◆ **TASK PROMPT**
Below are the records. Retype exactly the lines between the lines holding "Instruction: Enable the Reverse sort switch" and "You are a GUI", inclusive.

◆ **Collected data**

_ _ _ _ _

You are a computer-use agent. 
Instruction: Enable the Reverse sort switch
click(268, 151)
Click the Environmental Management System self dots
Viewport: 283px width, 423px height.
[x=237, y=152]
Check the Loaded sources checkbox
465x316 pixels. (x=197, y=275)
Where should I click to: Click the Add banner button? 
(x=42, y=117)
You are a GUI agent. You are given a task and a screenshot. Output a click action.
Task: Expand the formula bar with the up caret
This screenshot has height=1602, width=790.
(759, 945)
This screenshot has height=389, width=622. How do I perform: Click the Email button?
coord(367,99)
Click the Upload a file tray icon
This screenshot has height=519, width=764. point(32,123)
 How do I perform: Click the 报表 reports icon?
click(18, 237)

_ _ _ _ _

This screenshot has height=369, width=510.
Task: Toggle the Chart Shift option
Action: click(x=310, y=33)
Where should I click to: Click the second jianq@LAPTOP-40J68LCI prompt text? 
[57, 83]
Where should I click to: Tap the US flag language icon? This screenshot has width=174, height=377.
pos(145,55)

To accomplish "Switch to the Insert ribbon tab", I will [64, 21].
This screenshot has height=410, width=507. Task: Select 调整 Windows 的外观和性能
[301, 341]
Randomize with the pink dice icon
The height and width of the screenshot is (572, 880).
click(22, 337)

_ _ _ _ _

◆ **RESPONSE AREA**
Instruction: Enable the Reverse sort switch
click(268, 151)
Click the Environmental Management System self dots
Viewport: 283px width, 423px height.
[x=237, y=152]
Check the Loaded sources checkbox
465x316 pixels. (x=197, y=275)
Where should I click to: Click the Add banner button? 
(x=42, y=117)
You are a GUI agent. You are given a task and a screenshot. Output a click action.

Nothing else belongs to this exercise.